テクノロジー業界のCxOは、2030年までにネットゼロを目指すと回答した割合が他業界平均と比較して13%高く、2030年を超えて目標を達成する、もしくは計画がないと回答した割合は24%低かった。
表11-1 自社の二酸化炭素排出量についてカーボンゼロ達成計画があるかとの問いに回答した比率
全体的に見て、テック業界はネットゼロを達成するために、非テック業界よりも野心的な期限を設定している
日本の視点
日本技術の強みを生かした「守り」から「攻め」のアプローチが鍵
「ネットゼロを目指す競争」における日本企業の方向性として、電力消費量増大や出力が無秩序に変動する再生可能エネルギーへの対応(守り)から、GXイノベーション技術を用いた新ビジネスや、事業収益を超えた新たな付加価値の創出(攻め)への展開が期待される。
迅速な気候変動対策の要請に対し、日本のテクノロジー企業は自社のエネルギー調達をよりレジリエンスの高いものへ転換していく「守りのアプローチ」に加え、「強み」である粒度の細かいデータを把握・分析するためのモノづくり(ファインチューニング)を活かし、データドリブンなビジネスの創出や経営インサイトを企業価値の向上に繋げる「攻めのアプローチ」が勝機になると考えられる。
■AVOD/SVOD
グローバル版
視聴者によるAVOD受容性向上
2023年末までに先進国における消費者の2/3が、月に一度はAVODサービスを利用するようになると予測している。これは前年(2022年)から5%の増加にあたる。
日本の視点
国内動画配信市場の「起爆剤」 となるポテンシャルを持つも、その普及は道半ば
地上波など無料でコンテンツを視聴できるサービスが多く存在している日本では、グローバルと比較をするとVODサービスがまだ普及しきれていない状況にある。そのような中、国内でもAVODサービスのキラーコンテンツ投入やSVODサービスの広告プラン開始、事業者の合従連衡などの動きが起きつつある。事業者の参入メリットの訴求と、ユーザー基盤を維持・拡大するためのサービス差別化が今後の論点になると考えられる。
■スポーツストリーミング
グローバル版
ストリーミング市場の次の舞台
2023年のグローバル市場において、ストリーミング事業者がメジャースポーツ放映権に60億米ドル以上を費やすと予測している。ストリーミング事業者のスポーツ放映権への投資は、額は小さいが市場にとって重要であり、ストリーミング事業者と大手スポーツリーグ間の相互依存が進んでいる。
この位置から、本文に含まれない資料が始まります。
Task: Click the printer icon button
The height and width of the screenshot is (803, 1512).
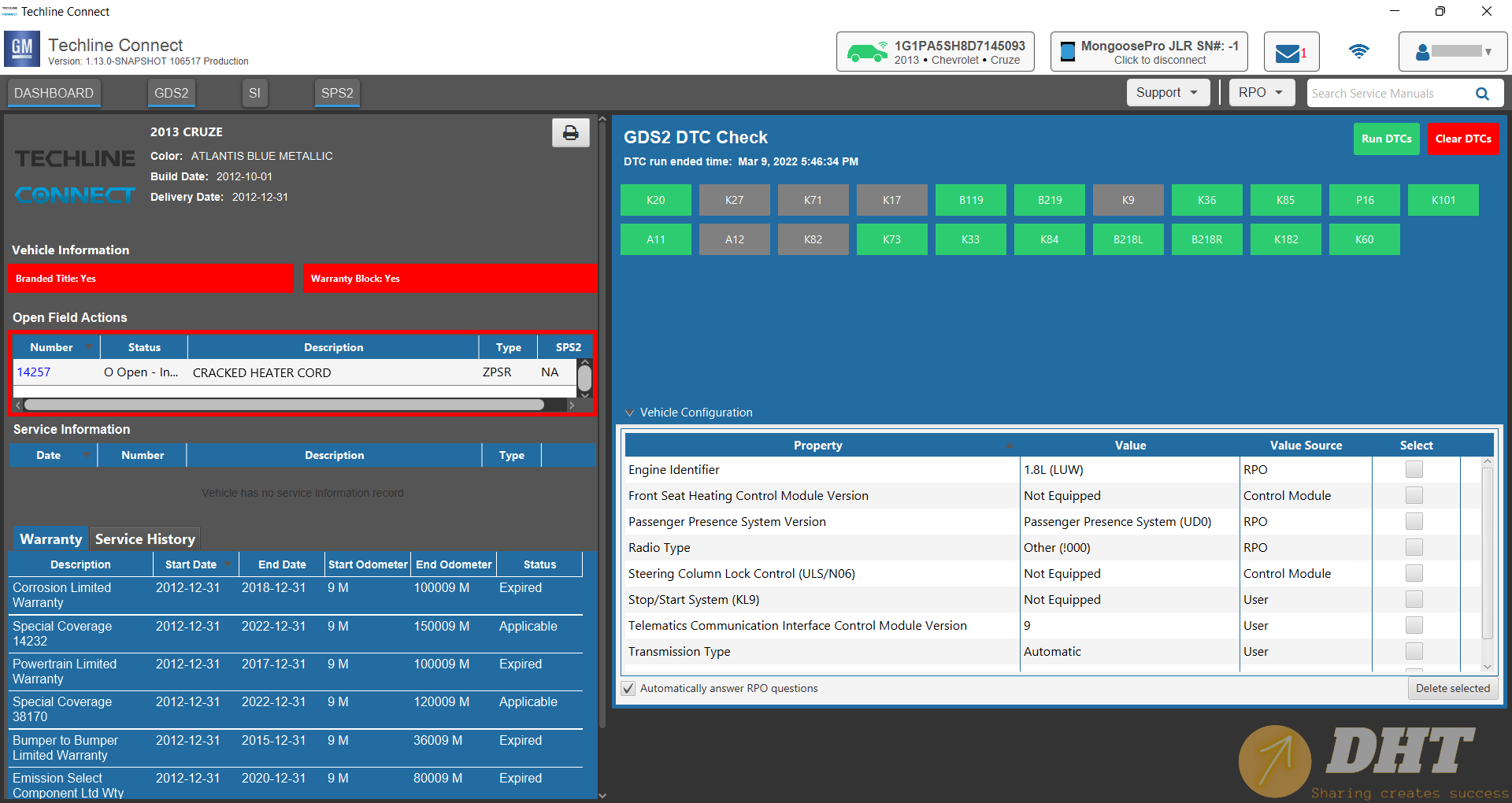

競争の激化と加入者の解約に直面する中、ストリーミング事業者の多くは、スポーツコンテンツを視聴者獲得と維持のための差別化要因として活用している。
日本の視点
日本スポーツストリーミングの可能性と道標:共感型コンテンツへのシフト
近年、日本ではストリーミング視聴時間・視聴者数は増加している。一方で、日本ではエンターテイメントへの興味・関心は分散しやすい環境にあり、可処分時間を多種多様なコンテンツが奪い合う構図は続く。スポーツコンテンツのシェア拡大を目指すには、コンテンツを、「消費型」から、「体験型・共感型」へシフトすることに加え、それを支えるテクノロジーや仕組みがますます重要となる。
■バーチャルプロダクション
グローバル版
バーチャルプロダクションがもたらす映像制作の未来
2023年のバーチャルプロダクションツールの市場規模は2022年の推定18億米ドルから20%増の22億米ドルに成長すると見込まれる。
日本の視点
クリエイティブとテクノロジーの融合がもたらす未来のコンテンツ制作
日本における3DCGコンテンツ制作をより盛り上げていくチャンスが到来していると考えられる。限られたリソースの中で、日本にある豊富なIPコンテンツをより多く世界に発信していくためには、3DCGを起点に、クリエイターとテクノロジーサイドがより密に連携を取り、次世代に向けた更なるコンテンツ創出につなげていくことができる未来に期待したい。
■ソーシャルコマース
グローバル版
フィードを通してショッピングはよりソーシャルに、年間売上高は1 兆米ドルを超える傾向
ソーシャルコマース市場は2023年に全世界で1兆米ドルを超えると予測している。
日本の視点
情緒的価値向上とシームレスな導線設計をチャネル全体で実現することが成功の鍵
ソーシャルコマースの日本市場の傾向は、商材の特性(ECとの親和性等)や認知度等の観点で、局所的な条件下のみに該当する可能性が高い。ソーシャルコマースにおける成功要因は「顧客の購買意欲を高めるための情緒的価値の提供(コンテンツ力、ブランド力等)」と「認知・興味から購入までをストレスなくシームレスに行える導線設計」を十分に実施したうえで、更に顧客接点(チャネル)全体で顧客体験向上を実現する必要がある。
■Screens and Media/VR
グローバル版
VRがニッチから主流なものに広がっていけるかは、魅力的なVRコンテンツの広がりにかかっている
VR市場は2023年に全世界で70億米ドルの収益を生み出すと予測している。これは2022年の47億米ドルから50%の驚異的な増加である。2023年の収益の90% (63億米ドル) はVRヘッドセット販売から見込まれる。
日本の視点
メタバースの社会インフラ化への道筋-ニッチからマスアダプションへ-
2021~22年のメタバースのブームからフェーズが変わり、企業でのPoC(Proof of Concept:実証検証)利用が進むにつれ、今後は段階的に社会実装や本格導入に向けた実務的な課題が顕在化するフェーズに入ると考えられる。メタバースを飛び道具ではなく、自社の競争優位構築や生産性向上の実現手段として捉え、早期にトライアンドエラーを重ねながら適用領域を見極めることが重要となるだろう。